> [EXERCISE PROMPT]: In the SeeMath.com updates, how does the author plan to improve the new search facility?

> [QUOTED TEXT]:
Streamlining nearly done

I’m hoping to have some new maths animations up this next week some time. It’s been a bit longer since the last update as I’ve been working on streamlining the website. That work is close to complete and if you have a slower connection you should hopefully notice a difference when the new animations go up.

After that I’ll focus for a while on developing new animations and I’ll start research towards writing an html5 version of the site.

At some stage I’ve also got to increase my social media presence so I can promote the site more….

Working towards an html5 version

I’m always working on new animations but these days I’m also working towards an html5 version of seemath.com.

The first step is to streamline the current flash version. Currently the animations are coded into the base swf but I’m working on having them load dynamically as needed.

I’m enjoying the learning curve and have been reading up on xml, html5 and css3. I’ll keep you posted on this process!

New features at SeeMath.com: search facility, instant feedback and more!

Welcome back for the new year. I hope you have had a great holiday season.

I’ve been working on some improvements to SeeMath.com:

Search

There is now a search option available:

screenshot showing the new search facility

I will improve the search facility over the next few weeks by adding more metadata.

Instant feedback

It’s now even easier to give direct feedback:

You don’t even need to provide your name or email (unless you want a reply).

More…

I’ve been working on a few other minor improvements:

  • I’ve improved the sets of related animations that appear when you click on the ‘links’ button.
  • I’ve added more ‘breakpoints’ to the animations so that the ‘step forwards’ and ‘step backwards’ buttons at the top of the remote control are more useful.
  •  I’ve also made a few minor changes to the remote control.

I wish you all the best for your teaching this year and I look forward to adding new animations and new features.

Seasons greetings

I would like to sincerely thank everyone that has supported SeeMath.com this year including those people that have provided feedback and those people who have helped to spread the word about the website.

Next year I’ll be adding new animations and several new features.

The next update will be in the first week of Janary, 2012.

I wish you well over the holiday season.

Tal Greengard.

> [SOURCE DATA]:

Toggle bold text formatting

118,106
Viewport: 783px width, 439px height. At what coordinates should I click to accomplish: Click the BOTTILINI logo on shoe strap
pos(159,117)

> [SOLUTION]: By adding more metadata over the next few weeks.